MODEL OF KNOWLEDGE GRAPH FOR A COLLECTION OF MATHEMATICAL ARTICLES
Kazan Federal University (RUSSIAN FEDERATION)
About this paper:
Conference name: 16th annual International Conference of Education, Research and Innovation
Dates: 13-15 November, 2023
Location: Seville, Spain
Abstract:
This paper provides a detailed description of the process of creating a knowledge graph for a collection of mathematical articles in the Russian language. During the creation of this graph, tools were developed for the automatic construction of knowledge graphs for collections that conform to the patterns present in the collection under study. Such a graph will enable the systematic organization and structuring of information stored within the articles in the provided collection. The knowledge graph will facilitate the establishment of connections between articles based on their content, allowing for the identification of hidden relationships and enabling deeper domain analysis. In the future, this graph can serve as a foundation for the development of intelligent systems, automatic classifiers, similar article search engines, and other applications that can be used by researchers, journals and students. It is planned to expand the collection with studies in different languages, this will allow to build relationships between articles in different languages.
A special ontology for the representation of mathematical articles was developed. This ontology is minimal for building the necessary knowledge graph. Developed ontology was aligned with known external ontologies. The classes of the constructed ontology represent the types of objects of the knowledge graph, and the properties represent the links between these objects.
The input to developed instruments consists of a collection of mathematical article files in LaTeX format. These articles are opened in the appropriate encoding. Then, the necessary entities are extracted from the LaTeX code, including Universal Decimal Classification (UDC) codes, publication dates, authors, references, titles, used formulas, and author affiliations. Standard text preprocessing is performed on the article texts. Next, mathematical terms are extracted from the lemmatized texts using the OntoMathPRO ontology, and from the preprocessed texts (lemmatized texts without stop words), document topics are extracted using Latent Dirichlet Allocation (LDA) method.

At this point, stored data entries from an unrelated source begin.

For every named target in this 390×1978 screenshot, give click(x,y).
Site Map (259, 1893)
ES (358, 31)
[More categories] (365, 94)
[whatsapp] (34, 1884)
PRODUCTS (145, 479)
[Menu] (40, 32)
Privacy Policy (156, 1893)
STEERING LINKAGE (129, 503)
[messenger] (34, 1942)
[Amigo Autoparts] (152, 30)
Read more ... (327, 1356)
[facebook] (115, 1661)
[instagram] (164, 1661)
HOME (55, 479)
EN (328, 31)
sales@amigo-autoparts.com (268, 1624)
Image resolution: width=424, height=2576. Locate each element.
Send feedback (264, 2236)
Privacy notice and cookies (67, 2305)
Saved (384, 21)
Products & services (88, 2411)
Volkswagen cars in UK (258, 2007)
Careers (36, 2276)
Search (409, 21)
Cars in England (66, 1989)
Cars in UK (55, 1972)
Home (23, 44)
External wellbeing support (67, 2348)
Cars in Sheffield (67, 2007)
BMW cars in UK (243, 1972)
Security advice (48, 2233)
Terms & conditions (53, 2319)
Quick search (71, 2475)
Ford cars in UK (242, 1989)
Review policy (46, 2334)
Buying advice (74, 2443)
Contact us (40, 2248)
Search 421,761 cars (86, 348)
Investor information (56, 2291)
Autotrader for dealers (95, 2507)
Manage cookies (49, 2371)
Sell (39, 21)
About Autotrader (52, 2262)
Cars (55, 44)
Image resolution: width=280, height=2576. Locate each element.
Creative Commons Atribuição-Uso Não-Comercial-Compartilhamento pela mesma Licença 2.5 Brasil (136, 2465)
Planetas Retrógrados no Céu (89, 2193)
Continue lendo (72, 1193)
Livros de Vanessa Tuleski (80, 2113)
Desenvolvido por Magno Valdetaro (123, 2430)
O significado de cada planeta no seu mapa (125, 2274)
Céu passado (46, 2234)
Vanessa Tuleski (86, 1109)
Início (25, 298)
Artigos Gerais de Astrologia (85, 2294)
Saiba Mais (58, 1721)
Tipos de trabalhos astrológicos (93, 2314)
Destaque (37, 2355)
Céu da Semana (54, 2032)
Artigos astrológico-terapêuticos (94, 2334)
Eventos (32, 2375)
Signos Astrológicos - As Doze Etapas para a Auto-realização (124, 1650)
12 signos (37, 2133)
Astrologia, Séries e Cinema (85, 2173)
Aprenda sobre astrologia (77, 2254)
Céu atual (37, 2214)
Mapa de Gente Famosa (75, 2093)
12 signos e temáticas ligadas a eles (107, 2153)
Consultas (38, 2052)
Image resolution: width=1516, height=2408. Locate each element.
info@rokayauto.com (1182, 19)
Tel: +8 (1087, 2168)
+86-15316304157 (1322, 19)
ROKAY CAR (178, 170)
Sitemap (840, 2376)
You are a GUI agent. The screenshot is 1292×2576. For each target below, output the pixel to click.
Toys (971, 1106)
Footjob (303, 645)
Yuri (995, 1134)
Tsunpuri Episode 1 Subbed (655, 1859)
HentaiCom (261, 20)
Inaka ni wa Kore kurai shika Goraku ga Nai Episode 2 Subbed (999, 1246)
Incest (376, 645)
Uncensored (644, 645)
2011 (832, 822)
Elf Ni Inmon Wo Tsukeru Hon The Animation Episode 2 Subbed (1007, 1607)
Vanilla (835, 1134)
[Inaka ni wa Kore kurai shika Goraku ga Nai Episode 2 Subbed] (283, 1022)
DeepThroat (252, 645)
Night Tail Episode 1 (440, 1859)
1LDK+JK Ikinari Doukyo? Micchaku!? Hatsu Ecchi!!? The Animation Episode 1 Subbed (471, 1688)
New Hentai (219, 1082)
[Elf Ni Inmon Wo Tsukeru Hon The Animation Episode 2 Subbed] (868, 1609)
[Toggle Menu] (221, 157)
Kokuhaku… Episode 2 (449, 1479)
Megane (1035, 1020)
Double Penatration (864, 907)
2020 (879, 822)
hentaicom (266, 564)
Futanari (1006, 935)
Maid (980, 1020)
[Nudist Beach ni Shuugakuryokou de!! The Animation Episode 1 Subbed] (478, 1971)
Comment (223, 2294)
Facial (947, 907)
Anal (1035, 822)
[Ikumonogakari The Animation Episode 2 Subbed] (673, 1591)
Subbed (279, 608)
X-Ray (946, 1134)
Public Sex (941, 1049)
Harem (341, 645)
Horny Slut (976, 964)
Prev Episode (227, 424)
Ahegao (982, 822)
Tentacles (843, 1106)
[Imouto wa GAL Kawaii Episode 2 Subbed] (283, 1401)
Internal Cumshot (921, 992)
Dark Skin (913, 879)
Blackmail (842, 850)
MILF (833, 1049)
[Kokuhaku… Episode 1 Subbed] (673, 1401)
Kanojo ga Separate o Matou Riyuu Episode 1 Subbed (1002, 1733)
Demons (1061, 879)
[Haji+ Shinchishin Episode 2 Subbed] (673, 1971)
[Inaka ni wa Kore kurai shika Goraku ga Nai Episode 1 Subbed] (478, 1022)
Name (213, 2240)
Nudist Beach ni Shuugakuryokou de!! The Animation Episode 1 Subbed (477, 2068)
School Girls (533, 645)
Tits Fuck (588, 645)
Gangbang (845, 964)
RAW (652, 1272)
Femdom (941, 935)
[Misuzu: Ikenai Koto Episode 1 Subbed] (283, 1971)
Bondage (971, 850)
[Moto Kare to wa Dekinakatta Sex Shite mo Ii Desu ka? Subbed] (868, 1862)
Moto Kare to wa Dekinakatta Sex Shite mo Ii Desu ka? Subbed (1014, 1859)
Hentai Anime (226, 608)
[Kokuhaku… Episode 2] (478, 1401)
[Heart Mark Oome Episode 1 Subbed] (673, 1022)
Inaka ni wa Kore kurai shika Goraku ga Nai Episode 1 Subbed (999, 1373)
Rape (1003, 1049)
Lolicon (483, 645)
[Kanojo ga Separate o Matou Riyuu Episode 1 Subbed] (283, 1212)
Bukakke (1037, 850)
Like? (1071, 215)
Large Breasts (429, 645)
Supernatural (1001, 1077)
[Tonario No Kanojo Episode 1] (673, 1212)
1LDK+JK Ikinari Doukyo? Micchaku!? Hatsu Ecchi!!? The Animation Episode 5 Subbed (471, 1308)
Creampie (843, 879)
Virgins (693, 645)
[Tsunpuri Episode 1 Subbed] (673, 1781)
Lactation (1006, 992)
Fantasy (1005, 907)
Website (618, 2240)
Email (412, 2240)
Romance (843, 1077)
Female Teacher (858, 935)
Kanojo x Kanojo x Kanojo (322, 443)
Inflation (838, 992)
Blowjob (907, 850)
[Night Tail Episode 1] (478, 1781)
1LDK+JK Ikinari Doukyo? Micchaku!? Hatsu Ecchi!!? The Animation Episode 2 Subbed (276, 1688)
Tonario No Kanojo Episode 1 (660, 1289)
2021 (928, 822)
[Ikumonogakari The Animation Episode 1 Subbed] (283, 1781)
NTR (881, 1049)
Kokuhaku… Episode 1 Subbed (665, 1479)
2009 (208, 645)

To extract mathematical terms from the articles, mathematical concepts present in the OntoMathPRO ontology are identified. For this purpose, the labels, i.e., the names of concepts (classes) in Russian, are selected from the ontology. Both the original versions of the labels and their lemmatized versions are retained. Next, for each lemmatized text, it is checked whether a particular lemmatized label exists in it. If it is present, the original version of the corresponding label is added to the list of terms for the document.
Topic modeling was performed using the LDA method on the collection of mathematical articles. Optimal hyperparameters, including the number of topics, were selected using grid search for maximizing the CV Coherence metric. The identified topics were recorded in the knowledge graph through specific properties.
Also, in this study various statistics of the constructed knowledge graph were computed.Keywords:
Knowledge graph construction, Linked Data, Topic modeling, Mathematical Paper.